[YOUR GOAL] Write each entry out again, exactly as it is written.

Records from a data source

□ □ □ □

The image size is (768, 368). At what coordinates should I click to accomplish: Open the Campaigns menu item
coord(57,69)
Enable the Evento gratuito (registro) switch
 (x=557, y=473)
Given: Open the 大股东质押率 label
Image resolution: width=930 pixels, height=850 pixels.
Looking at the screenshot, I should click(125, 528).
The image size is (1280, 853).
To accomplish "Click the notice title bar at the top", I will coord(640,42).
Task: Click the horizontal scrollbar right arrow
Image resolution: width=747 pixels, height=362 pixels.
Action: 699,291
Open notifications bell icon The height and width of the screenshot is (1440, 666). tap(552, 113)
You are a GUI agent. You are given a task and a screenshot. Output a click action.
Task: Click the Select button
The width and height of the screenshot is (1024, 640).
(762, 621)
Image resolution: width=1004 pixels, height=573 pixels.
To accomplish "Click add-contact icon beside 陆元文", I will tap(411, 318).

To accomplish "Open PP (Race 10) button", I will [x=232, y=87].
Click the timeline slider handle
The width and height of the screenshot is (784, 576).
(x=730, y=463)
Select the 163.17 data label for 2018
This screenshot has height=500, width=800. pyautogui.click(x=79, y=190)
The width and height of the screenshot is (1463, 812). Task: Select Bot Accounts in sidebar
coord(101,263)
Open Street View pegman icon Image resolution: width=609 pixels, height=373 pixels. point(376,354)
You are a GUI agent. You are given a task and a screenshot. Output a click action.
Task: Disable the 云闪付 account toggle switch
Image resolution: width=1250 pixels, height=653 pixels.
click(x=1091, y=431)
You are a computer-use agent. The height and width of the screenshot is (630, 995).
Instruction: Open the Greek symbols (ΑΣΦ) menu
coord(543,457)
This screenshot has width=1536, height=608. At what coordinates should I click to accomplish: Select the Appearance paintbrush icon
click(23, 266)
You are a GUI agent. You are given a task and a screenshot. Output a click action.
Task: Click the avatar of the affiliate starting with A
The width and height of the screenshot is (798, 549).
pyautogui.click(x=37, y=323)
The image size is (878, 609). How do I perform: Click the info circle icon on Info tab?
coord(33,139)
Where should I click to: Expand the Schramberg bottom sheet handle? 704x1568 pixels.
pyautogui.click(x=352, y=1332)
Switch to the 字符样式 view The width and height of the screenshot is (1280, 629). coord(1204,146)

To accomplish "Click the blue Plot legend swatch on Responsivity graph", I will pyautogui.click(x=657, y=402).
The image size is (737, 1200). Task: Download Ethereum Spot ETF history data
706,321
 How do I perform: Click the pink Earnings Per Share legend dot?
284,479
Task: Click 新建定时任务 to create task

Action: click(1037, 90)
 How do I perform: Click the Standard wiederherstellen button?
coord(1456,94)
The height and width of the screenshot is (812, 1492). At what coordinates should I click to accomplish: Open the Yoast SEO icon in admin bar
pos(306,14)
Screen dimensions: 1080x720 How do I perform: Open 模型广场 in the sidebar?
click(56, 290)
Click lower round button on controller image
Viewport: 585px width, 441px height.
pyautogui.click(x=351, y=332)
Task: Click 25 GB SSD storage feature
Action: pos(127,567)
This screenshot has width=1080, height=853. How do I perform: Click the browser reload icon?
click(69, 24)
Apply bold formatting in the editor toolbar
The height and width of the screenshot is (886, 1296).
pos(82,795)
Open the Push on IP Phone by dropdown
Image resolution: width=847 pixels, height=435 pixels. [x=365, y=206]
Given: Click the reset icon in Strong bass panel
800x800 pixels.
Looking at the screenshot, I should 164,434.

□ □ □ □

[OUTPUT OF THE TASK]
The image size is (768, 368). At what coordinates should I click to accomplish: Open the Campaigns menu item
coord(57,69)
Enable the Evento gratuito (registro) switch
 (x=557, y=473)
Given: Open the 大股东质押率 label
Image resolution: width=930 pixels, height=850 pixels.
Looking at the screenshot, I should click(125, 528).
The image size is (1280, 853).
To accomplish "Click the notice title bar at the top", I will coord(640,42).
Task: Click the horizontal scrollbar right arrow
Image resolution: width=747 pixels, height=362 pixels.
Action: 699,291
Open notifications bell icon The height and width of the screenshot is (1440, 666). tap(552, 113)
You are a GUI agent. You are given a task and a screenshot. Output a click action.
Task: Click the Select button
The width and height of the screenshot is (1024, 640).
(762, 621)
Image resolution: width=1004 pixels, height=573 pixels.
To accomplish "Click add-contact icon beside 陆元文", I will tap(411, 318).

To accomplish "Open PP (Race 10) button", I will [x=232, y=87].
Click the timeline slider handle
The width and height of the screenshot is (784, 576).
(x=730, y=463)
Select the 163.17 data label for 2018
This screenshot has height=500, width=800. pyautogui.click(x=79, y=190)
The width and height of the screenshot is (1463, 812). Task: Select Bot Accounts in sidebar
coord(101,263)
Open Street View pegman icon Image resolution: width=609 pixels, height=373 pixels. point(376,354)
You are a GUI agent. You are given a task and a screenshot. Output a click action.
Task: Disable the 云闪付 account toggle switch
Image resolution: width=1250 pixels, height=653 pixels.
click(x=1091, y=431)
You are a computer-use agent. The height and width of the screenshot is (630, 995).
Instruction: Open the Greek symbols (ΑΣΦ) menu
coord(543,457)
This screenshot has width=1536, height=608. At what coordinates should I click to accomplish: Select the Appearance paintbrush icon
click(23, 266)
You are a GUI agent. You are given a task and a screenshot. Output a click action.
Task: Click the avatar of the affiliate starting with A
The width and height of the screenshot is (798, 549).
pyautogui.click(x=37, y=323)
The image size is (878, 609). How do I perform: Click the info circle icon on Info tab?
coord(33,139)
Where should I click to: Expand the Schramberg bottom sheet handle? 704x1568 pixels.
pyautogui.click(x=352, y=1332)
Switch to the 字符样式 view The width and height of the screenshot is (1280, 629). coord(1204,146)

To accomplish "Click the blue Plot legend swatch on Responsivity graph", I will pyautogui.click(x=657, y=402).
The image size is (737, 1200). Task: Download Ethereum Spot ETF history data
706,321
 How do I perform: Click the pink Earnings Per Share legend dot?
284,479
Task: Click 新建定时任务 to create task

Action: click(1037, 90)
 How do I perform: Click the Standard wiederherstellen button?
coord(1456,94)
The height and width of the screenshot is (812, 1492). At what coordinates should I click to accomplish: Open the Yoast SEO icon in admin bar
pos(306,14)
Screen dimensions: 1080x720 How do I perform: Open 模型广场 in the sidebar?
click(56, 290)
Click lower round button on controller image
Viewport: 585px width, 441px height.
pyautogui.click(x=351, y=332)
Task: Click 25 GB SSD storage feature
Action: pos(127,567)
This screenshot has width=1080, height=853. How do I perform: Click the browser reload icon?
click(69, 24)
Apply bold formatting in the editor toolbar
The height and width of the screenshot is (886, 1296).
pos(82,795)
Open the Push on IP Phone by dropdown
Image resolution: width=847 pixels, height=435 pixels. [x=365, y=206]
Given: Click the reset icon in Strong bass panel
800x800 pixels.
Looking at the screenshot, I should 164,434.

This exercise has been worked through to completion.